START Raw data

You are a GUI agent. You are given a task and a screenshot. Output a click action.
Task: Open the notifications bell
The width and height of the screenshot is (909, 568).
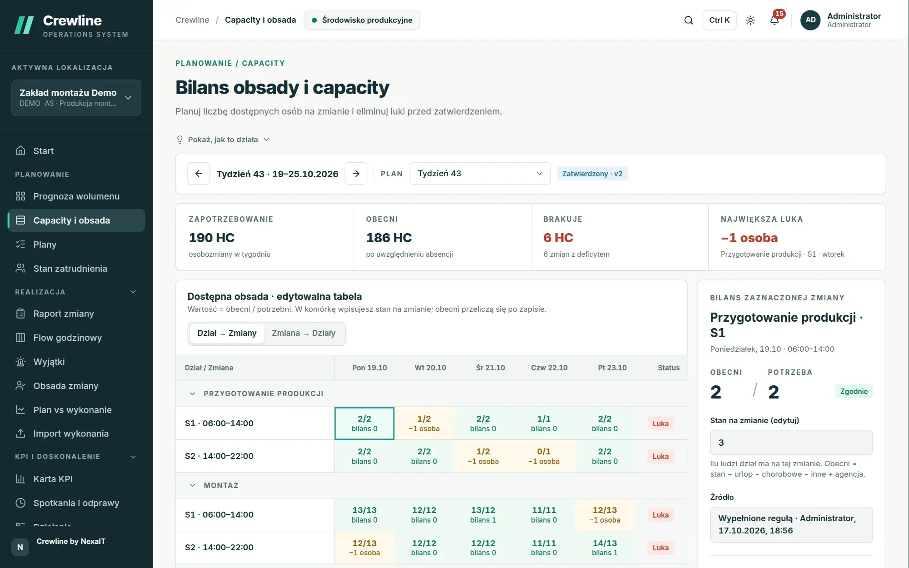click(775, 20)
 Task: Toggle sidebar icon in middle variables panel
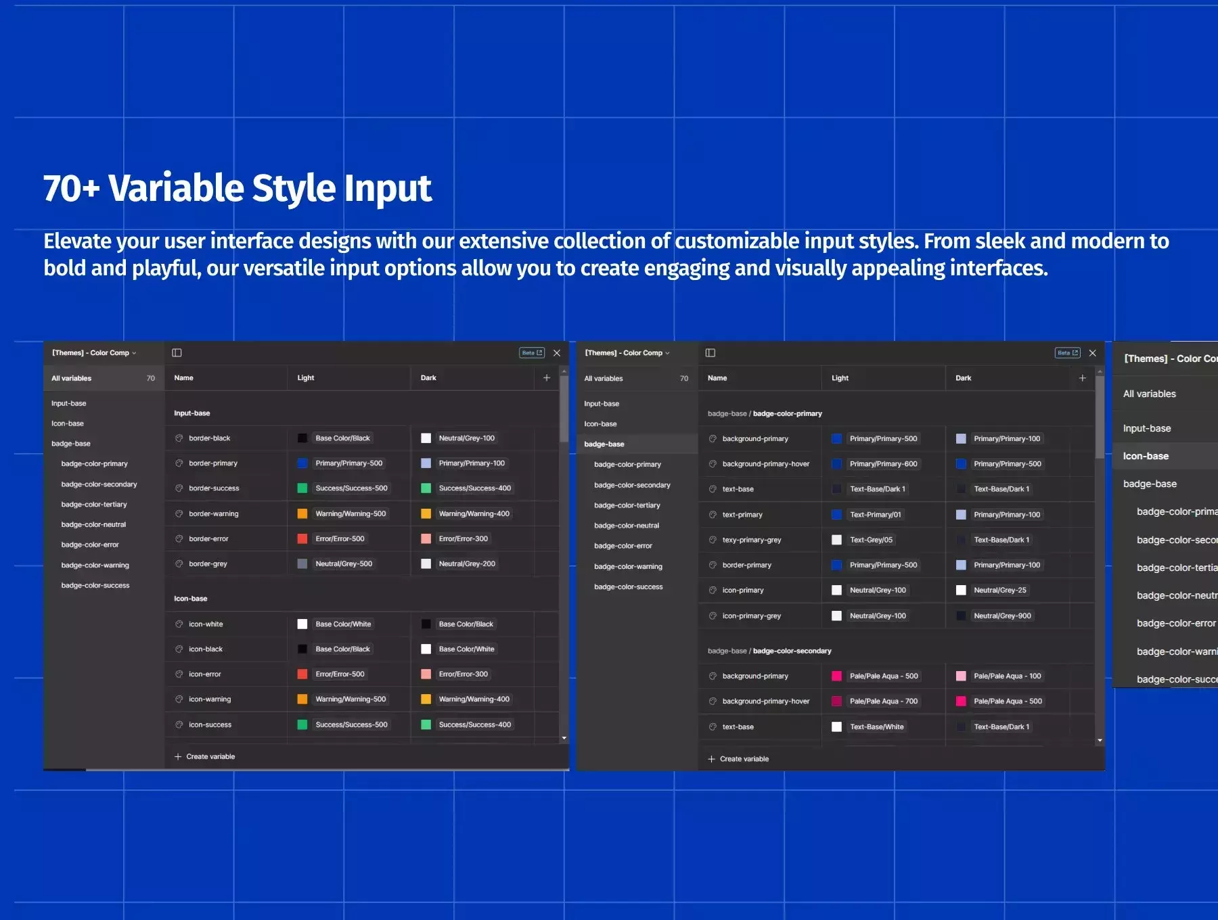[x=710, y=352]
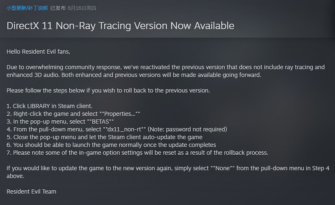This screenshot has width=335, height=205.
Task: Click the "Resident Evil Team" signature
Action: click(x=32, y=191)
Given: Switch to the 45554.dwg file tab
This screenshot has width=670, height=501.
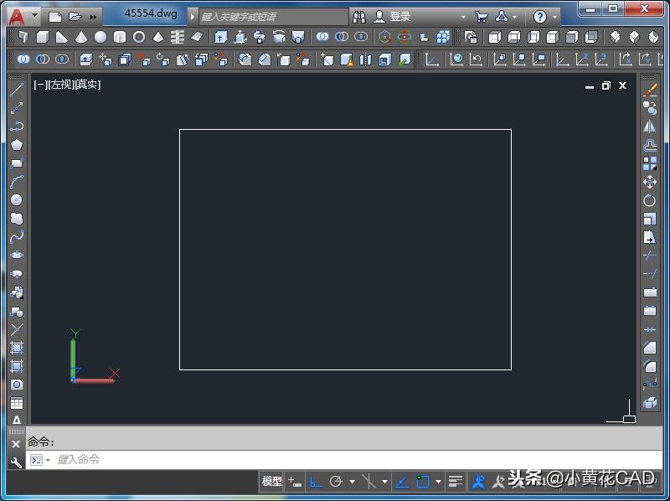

END Raw data

What you have to do → Set down each of the records precisely, leaving any pictures behind.

Answer below →
You are a GUI agent. You are given a task and a screenshot. Output a click action.
Task: Open the notifications bell
The width and height of the screenshot is (909, 568).
click(775, 20)
 Task: Toggle sidebar icon in middle variables panel
[x=710, y=352]
This screenshot has width=335, height=205.
Task: Click the "Resident Evil Team" signature
Action: click(x=32, y=191)
Given: Switch to the 45554.dwg file tab
This screenshot has width=670, height=501.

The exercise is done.